Like I said, I'm a comparative neurologist (I study the nervous system and consciousness of animals), so my opinion is different than yours. I see no magic life-force that makes information processing in a biological brain fundamentally different than information processing in a synthetic one, and thus I see no fundamental barrier to creating sentience OR sapience "synthetically".
However, I do see a technical barrier to doing so. The brain of a fruit fly is more complex than anything that can be simulated today. And for decades, artificial intelligence researchers were going about it completely wrong by ignoring how brains actually work. I've seen a couple recent publications from people who are probably more on the right track, but creating an artificial intelligence by 2050 like many people believe is probably a pipe dream.
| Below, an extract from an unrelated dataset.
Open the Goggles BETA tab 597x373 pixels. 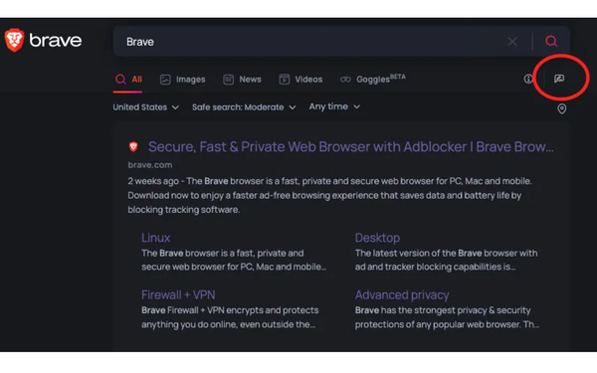(x=373, y=79)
Thanks for the reply though, this topic and people's view of it is fascinating to me as I suspect that it may become a major hot topic in the next generation and maybe, just maybe, within my lifetime.
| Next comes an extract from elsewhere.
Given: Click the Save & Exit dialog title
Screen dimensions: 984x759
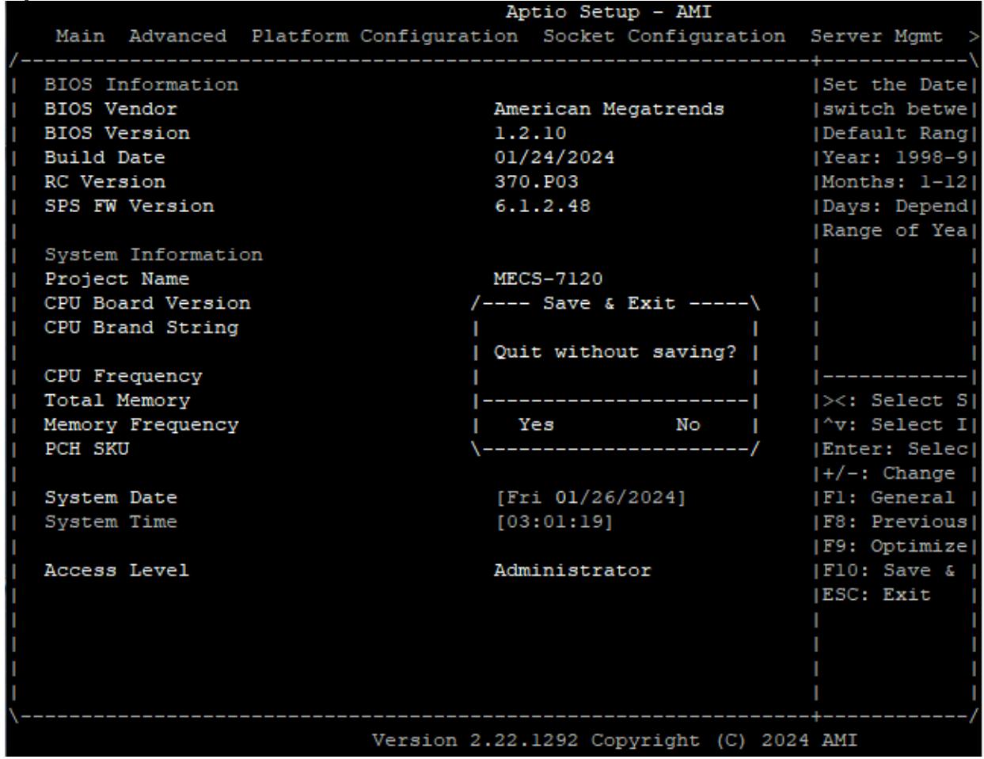Looking at the screenshot, I should [x=609, y=304].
Is the very nature of the complexity a "magic life-force" concept? Not by fiat of course, but by possibility.
You recognize that a fruit fly is more complex than anything we can simulate, and that 2050 is a pipe dream more than likely - but what if it is genuinely impossible? That is a very real possibility regardless of the wistful dreams of people who are fascinated by AI.
On a philosophical level - if we were not created (by some Creator force) - then our sapience sprung out of the muck and mire by chance. That alone makes it intrinsically superior to anything we will design (while we must rely on the Creator force to be superior to us for us to be superior to our creation). I understand that the belief is that once something is designed to do so - it will simply "take over" from there and do the same thing we do - I disagree.
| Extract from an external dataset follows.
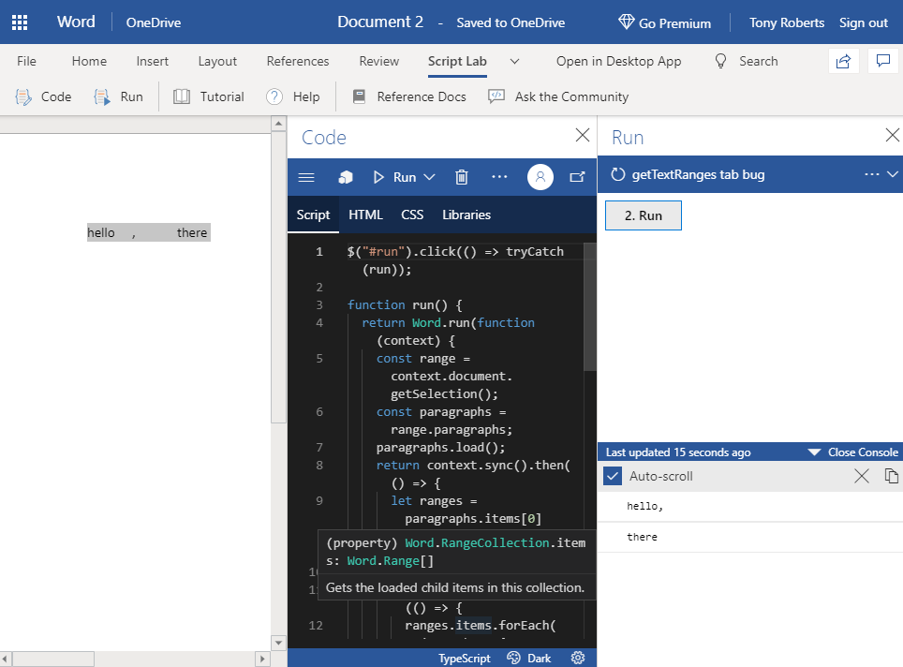Viewport: 903px width, 667px height.
Task: Open the editor settings gear
Action: click(x=578, y=658)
Any created AI will be more limited than it's creator. I believe there would be a diminishing returns on creations. Flawed creatures would only create increasingly flawed creatures.
There is no reason to believe that a machine AI would think, at all, like a biological brain - and yet, those are the representations we invent in fiction. We anthropomorphize machinery (we've done it for a LONG time - golems, pygmallion, Talos, Frankenstein's monster).